The rite has existed for as long as anyone can remember: when the prince-who-will-be-king comes of age, he must venture out into the gray lands, slay a fierce dragon, and rescue a damsel to be his bride. This is the way things have always been.

When Ama wakes in the arms of Prince Emory, however, she knows none of this. She has no memory of what came before she was captured by the dragon, or what horrors she has faced in its lair. She knows only this handsome prince, the story he tells of her rescue, and her destiny to sit on the throne beside him. Ama comes with Emory back to the kingdom of Harding, hailed as the new princess, welcomed to the court.

However, as soon as her first night falls, she begins to realize that not all is as it seems, that there is more to the legends of the dragons and the damsels than anyone knows–and that the greatest threats to her life may not be behind her, but here, in front of her.

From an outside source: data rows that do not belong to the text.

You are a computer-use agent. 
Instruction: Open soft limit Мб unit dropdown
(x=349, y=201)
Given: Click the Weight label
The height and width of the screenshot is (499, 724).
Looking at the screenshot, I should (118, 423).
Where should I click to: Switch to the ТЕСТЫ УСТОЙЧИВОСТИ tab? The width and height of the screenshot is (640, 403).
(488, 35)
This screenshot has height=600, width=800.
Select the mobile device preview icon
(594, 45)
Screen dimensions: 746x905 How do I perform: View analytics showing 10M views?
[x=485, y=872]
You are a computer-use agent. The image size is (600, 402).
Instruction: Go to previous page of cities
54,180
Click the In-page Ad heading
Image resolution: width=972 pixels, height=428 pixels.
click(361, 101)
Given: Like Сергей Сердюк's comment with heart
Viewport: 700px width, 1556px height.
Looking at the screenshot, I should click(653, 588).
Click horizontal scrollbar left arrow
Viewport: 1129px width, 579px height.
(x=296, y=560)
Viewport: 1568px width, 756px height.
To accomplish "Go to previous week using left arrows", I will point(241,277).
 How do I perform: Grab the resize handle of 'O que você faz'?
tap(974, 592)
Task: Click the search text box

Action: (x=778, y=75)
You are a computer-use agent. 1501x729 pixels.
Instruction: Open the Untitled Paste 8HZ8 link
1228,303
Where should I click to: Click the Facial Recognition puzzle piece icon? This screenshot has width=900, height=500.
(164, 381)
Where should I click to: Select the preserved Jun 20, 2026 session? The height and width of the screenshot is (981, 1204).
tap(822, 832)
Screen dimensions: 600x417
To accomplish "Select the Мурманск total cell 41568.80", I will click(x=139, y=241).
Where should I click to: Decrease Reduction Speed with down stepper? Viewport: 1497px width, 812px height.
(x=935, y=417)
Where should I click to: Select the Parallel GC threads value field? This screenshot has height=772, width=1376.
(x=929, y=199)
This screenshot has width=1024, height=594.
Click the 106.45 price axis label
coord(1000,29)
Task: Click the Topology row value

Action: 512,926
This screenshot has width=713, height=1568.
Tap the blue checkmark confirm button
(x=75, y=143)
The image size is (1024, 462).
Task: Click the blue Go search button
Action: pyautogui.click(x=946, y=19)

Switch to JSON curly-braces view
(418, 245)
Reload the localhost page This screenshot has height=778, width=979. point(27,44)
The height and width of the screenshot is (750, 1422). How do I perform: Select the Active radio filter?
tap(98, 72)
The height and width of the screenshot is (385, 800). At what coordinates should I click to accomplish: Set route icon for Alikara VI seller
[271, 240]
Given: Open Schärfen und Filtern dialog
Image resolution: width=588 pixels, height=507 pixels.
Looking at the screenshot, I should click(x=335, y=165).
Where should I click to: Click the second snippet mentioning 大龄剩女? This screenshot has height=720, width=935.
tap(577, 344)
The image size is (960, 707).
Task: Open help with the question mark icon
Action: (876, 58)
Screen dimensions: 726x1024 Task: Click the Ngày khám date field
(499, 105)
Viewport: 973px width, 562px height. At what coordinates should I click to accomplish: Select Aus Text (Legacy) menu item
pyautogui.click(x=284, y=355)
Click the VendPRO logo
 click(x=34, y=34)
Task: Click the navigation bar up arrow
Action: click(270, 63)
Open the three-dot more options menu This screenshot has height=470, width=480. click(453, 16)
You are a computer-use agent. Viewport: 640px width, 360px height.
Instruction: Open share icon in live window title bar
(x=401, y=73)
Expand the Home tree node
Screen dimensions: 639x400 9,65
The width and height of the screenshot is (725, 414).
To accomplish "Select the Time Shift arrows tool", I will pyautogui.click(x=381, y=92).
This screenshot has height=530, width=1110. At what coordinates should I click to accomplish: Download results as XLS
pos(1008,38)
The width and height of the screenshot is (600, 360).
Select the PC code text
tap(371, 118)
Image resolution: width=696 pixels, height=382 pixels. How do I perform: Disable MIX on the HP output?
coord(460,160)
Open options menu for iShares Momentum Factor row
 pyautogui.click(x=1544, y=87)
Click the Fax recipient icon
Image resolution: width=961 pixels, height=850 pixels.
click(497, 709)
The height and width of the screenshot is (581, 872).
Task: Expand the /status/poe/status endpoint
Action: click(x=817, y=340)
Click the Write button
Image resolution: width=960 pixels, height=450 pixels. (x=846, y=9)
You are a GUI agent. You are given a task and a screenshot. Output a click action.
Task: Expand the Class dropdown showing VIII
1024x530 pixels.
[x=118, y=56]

“Dusk was the most colorful hour, with the horizon set on fire by the breath of the yawning sun.

My Review

I don’t think I’ve ever had a reading experience leave me this conflicted before. This book is the literary equivalent of standing in front of an ice cream shop and being told you can only ever have one flavour except half the flavours are secretly bad and you know that but you don’t know which ones. In the spirit of that let’s go through the good, the bad, and the ugly.

THE GOOD
The writing in this book is fantastic. It’s got a blunt edge to it that leaves it poetic without being overly flow-y. Arnold doesn’t bother with a lot of description, and what there is focuses more on all 5 senses than just one or two. The main character Ama frequently notes the temperature in a room, which is actually pretty important to the plot as it turns out which I thought was pretty cool.

I liked Ama. More specifically I liked watching Ama develop in a society that is to determined to not let that happen. I thought the way her personality shined through all the bullshit she was put through was very well done and interesting to read, you never knew what facet of her you were going to see next. Her relationship with Tillie was complex, as she struggled to understand the difference between a friend a servant.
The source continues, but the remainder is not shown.